Time saved, quality up
The benefits of this system are measured daily. More than 100 feedbacks have already been processed via this system.
First, the back-and-forths to understand a problem have almost disappeared. The technical context is there from the start, the summary is clear, the category is set. The allocation to the right team is almost immediate.
Secondly, the turnaround time for critical issues has been significantly reduced. When a blocking bug comes up, the notification-assignment-correction-response chain is usually completed in a few hours, sometimes in just a few minutes.
Finally, this system builds a healthy foundation for growing internationally. Feedback from all languages arrives in a homogeneous format, ready to be processed by a centralized team.
And tomorrow: AI agents to accelerate even more
These developments are not yet available, but we know how to implement them. It's only a matter of time before they are integrated.
Because AI is already well integrated into the GSkills management system, we are preparing agents capable of going further in automation, while keeping humans in the validation loop.
Automatic content correction. When feedback relates to a content error and a human validates the diagnosis, the AI can apply the correction immediately. A few seconds instead of several minutes of manual manipulation.

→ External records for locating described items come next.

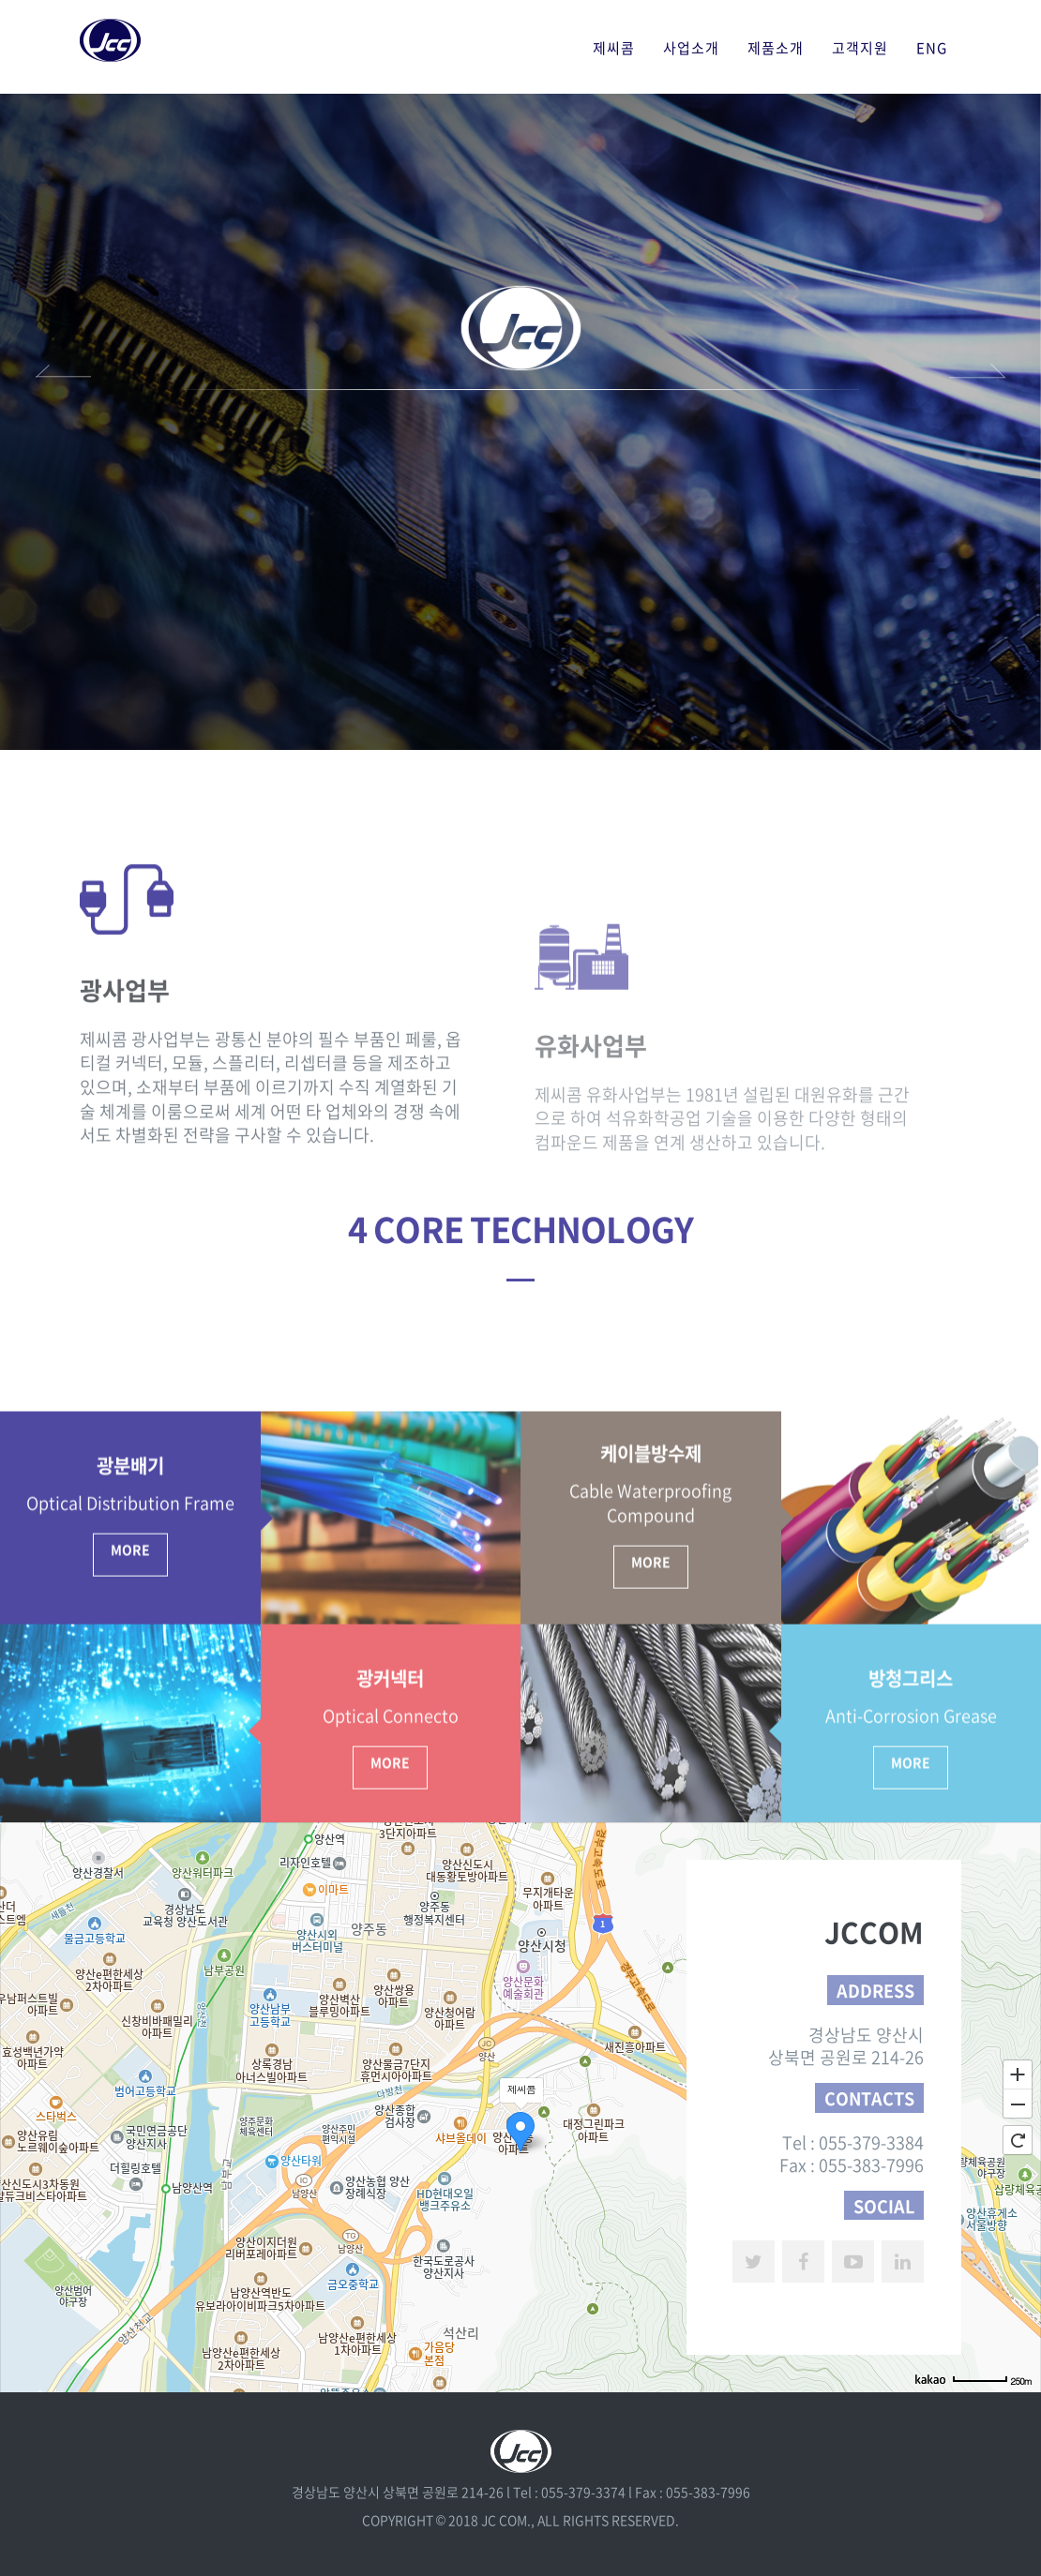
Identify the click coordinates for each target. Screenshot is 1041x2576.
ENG (931, 47)
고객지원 (860, 47)
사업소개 (691, 47)
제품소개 (775, 47)
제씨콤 (614, 47)
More (130, 1795)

Assisted code correction. IAs are now very powerful in terms of generating coherent and quality code. For a bug in the application, an AI code agent can prepare an update with the necessary changes. Developers will only have to test and validate the work.
Intelligent answer to questions. When the feedback is a simple question, the agent can rely on all of GSkills' knowledge (content, code, documentation, operation) to formulate a relevant answer, sent in the user's language.
In each case, the principle remains the same: the AI proposes, the human validates. These developments will also allow us to devote more time to new features rather than fixes.
Conclusion
User feedback is not just another channel. It is a system: capture the right signal, automatically add context, sort, act quickly, and close the loop in the user's language.
It is this complete cycle that allows GSkills to continuously improve, to address irritants before they become obstacles, and to maintain consistent service quality as the platform is deployed internationally.